A Bulgarian National Radio journalist recently asked me: Do you know the American composer Morton Feldman personally? Me: No, he died over 20 year ago. BNR: And you never met him before he died? Me: You mean ‘v mladezhkite si godini'? (as a youngster?) No, I never came into contact with him.
And so this line of questioning ended. I guess I could have spun a little yarn about the last time me and Morty met up in New York City, at that café he and Cage and the gang used to hang out at, how when he left Morty said, “Give my regards to Eighth Street” and later that became the title of a book of Feldman’s selected (or was it collected?) writings – at my suggestion. Morty and me – good times!

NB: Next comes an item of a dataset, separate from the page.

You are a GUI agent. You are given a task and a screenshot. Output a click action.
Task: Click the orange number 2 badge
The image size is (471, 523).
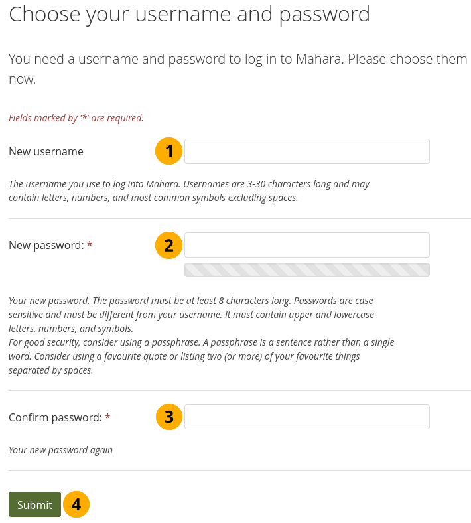tap(168, 245)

But let's return to history as it may have actually happened. In his phenomenal book The Rest is Noise: Listening to the Twentieth Century, Pulitzer Prize finalist Alex Ross begins an insightful profile of Morton Feldman – who would have been 85 today – with the first meeting of two of the great musical minds of the last century, based on their own accounts:
It was after a New York Philharmonic performance of Anton Webern’s Symphony, on January 26, 1950, that John Cage met a six-foot-tall, nearly 300-hundred-pound Jewish guy named Morton Feldman… When their paths crossed by the door [of Carnegie Hall], Feldman turned to Cage and asked, “Wasn’t that beautiful?” A lifelong friendship began.
Morton Feldman (1926-1989) and John Cage (1912-1992)

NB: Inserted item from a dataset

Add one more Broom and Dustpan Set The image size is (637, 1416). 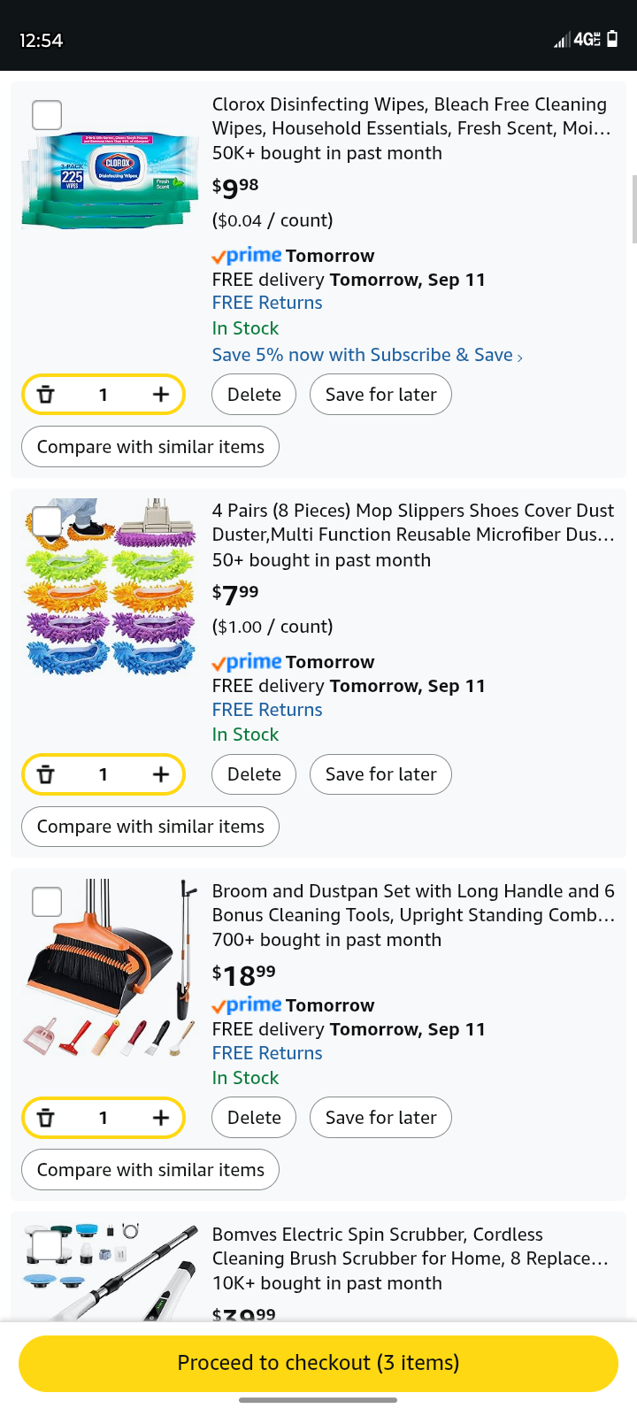tap(160, 1118)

Taking his cue from Webern, Feldman’s music finds “a world of meaning in a rigorously limited smattering of notes,” and “slow[s] the pace of events in the Viennese universe” to reveal “the expressive power of the space around the notes. The sounds animate the surrounding silence.” (Ross 2007, p. 527-9) Another major influence on Feldman were the New York Abstract Expressionist painters such as Rauschenberg, Newman and Rothko, whose work led Feldman toward composing music that, in his words, was “more direct, more immediate, physical than anything that had existed before.” (Quoted in Ross 2007, p. 529)
Listen here to the first part of Feldman’s Rothko Chapel of 1971. The title of this work refers to the nondenominational place of worship in Houston that opened the same year. Now celebrating its fortieth anniversary, the Chapel is described by its website as a “tranquil meditative environment inspired by the mural canvases of Russian born American painter Mark Rothko (1903-1970), [welcoming] thousands of visitors each year, people of every faith and from all parts of the world."
Interior of Rothko Chapel
In Bulgaria, as composer Lazar Nikolov once told me, Feldman is famous as “that American composer who uses 'mnogo tihi dinamiki' (very soft dynamics).” The sustained transparency of Feldman's delicate textures and the absence of agitation or "action" in his large-scale musical canvasses sets his music apart from that of any other composer of his time. The "imperturbable separateness" of Feldman finds a distant analogy in the Finnish composer Jean Sibelius, whose later symphonies Feldman deeply admired. (Ross p 531) Hear the opening of Sibelius's Symphony No. 5, one of Morty's personal favs, here.
oh yeah, totally should have made some stuff up... Morty could have been a father figure to you, influencing all your life choices as you influenced his. What a beautiful friendship between the 60 year old man and the teenage boy. Wait that sounds perverted... nevermind.
ReplyDeletethis is a great essay, in any case.
I agree with Pineapple Girl's summary. I found the piece very informative, and the Alex Ross book is on my list. (As you know, your better read parent--your mother--has already read it.) Have you read the Stravinsky chapter yet of Johah Lehrer's wonderful book, "Proust Was a Neuroscientist"? Jonah Lehrer! I didn't remember the author's name, but I just wrote today's post on my own blog about a great article of Lehrer's that appeared in the December 13 "New Yorker" Magazine. He has a website, too.